Integrating Protein Sequence and Expression Level to Analysis Molecular Characterization of Breast Cancer Subtypes
Hossein Sholehrasa, Majid Jaberi-Douraki
TL;DR
This study tackles the challenge of breast cancer heterogeneity by integrating protein sequence embeddings with protein expression data to better characterize molecular subtypes and predict clinical outcomes. Using ProtGPT2, protein sequences are embedded into high-dimensional representations that are modulated by protein expression levels and reduced via PCA, then combined with clinical features for clustering and outcome prediction through ensemble K-means and XGBoost. The approach yields biologically meaningful patient clusters and high predictive performance for survival (F1 = 0.88) and biomarker status (F1 = 0.87), with key proteins such as KMT2C, CLASP2, and MYO1B highlighted as influential in hormone signaling and therapy resistance. Protein–protein interaction networks further reveal interconnected modules that may drive subtype-specific tumor behavior, underscoring the potential of sequence-plus-expression embeddings to enhance precision oncology for breast cancer and other complex diseases.
Abstract
Breast cancer's complexity and variability pose significant challenges in understanding its progression and guiding effective treatment.
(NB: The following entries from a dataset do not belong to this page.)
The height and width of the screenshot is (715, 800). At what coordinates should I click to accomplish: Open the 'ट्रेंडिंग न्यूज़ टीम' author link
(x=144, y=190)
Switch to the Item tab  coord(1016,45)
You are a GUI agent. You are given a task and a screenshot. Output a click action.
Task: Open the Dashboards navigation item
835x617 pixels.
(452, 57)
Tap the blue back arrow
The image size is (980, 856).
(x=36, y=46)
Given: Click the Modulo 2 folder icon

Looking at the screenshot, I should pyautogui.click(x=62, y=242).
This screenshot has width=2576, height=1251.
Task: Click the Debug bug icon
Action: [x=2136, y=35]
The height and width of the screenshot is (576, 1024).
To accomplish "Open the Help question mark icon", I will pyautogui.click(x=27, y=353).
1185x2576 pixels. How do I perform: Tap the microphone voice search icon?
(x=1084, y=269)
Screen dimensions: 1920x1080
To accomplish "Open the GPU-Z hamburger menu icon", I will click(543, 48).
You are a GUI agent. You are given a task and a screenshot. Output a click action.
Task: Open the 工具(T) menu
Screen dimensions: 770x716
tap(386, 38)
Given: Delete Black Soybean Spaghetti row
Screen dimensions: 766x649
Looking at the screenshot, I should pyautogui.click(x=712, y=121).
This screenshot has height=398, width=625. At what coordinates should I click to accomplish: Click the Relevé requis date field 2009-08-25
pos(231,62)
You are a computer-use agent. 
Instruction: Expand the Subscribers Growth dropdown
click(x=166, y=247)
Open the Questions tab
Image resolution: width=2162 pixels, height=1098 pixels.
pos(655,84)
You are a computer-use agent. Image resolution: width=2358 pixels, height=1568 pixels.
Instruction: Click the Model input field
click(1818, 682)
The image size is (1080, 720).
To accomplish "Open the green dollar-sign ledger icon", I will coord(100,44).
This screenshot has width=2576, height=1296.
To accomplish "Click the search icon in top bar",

This study aims to integrate protein sequence data with expression levels to improve the molecular characterization of breast cancer subtypes and predict clinical outcomes. Using ProtGPT2, a language model specifically designed for protein sequences, we generated embeddings that capture the functional and structural properties of proteins. These embeddings were integrated with protein expression levels to form enriched biological representations, which were analyzed using machine learning methods, such as ensemble K-means for clustering and XGBoost for classification. Our approach enabled the successful clustering of patients into biologically distinct groups and accurately predicted clinical outcomes such as survival and biomarker status, achieving high performance metrics, notably an F1 score of 0.88 for survival and 0.87 for biomarker status prediction. Feature importance analysis identified KMT2C, CLASP2, and MYO1B as key proteins involved in hormone signaling, cytoskeletal remodeling, and therapy resistance in hormone receptor-positive and triple-negative breast cancer, with potential influence on breast cancer subtype behavior and progression. Furthermore, protein-protein interaction networks and correlation analyses revealed functional interdependencies among proteins that may influence the behavior and progression of breast cancer subtypes. These findings suggest that integrating protein sequence and expression data provides valuable insights into tumor biology and has significant potential to enhance personalized treatment strategies in breast cancer care.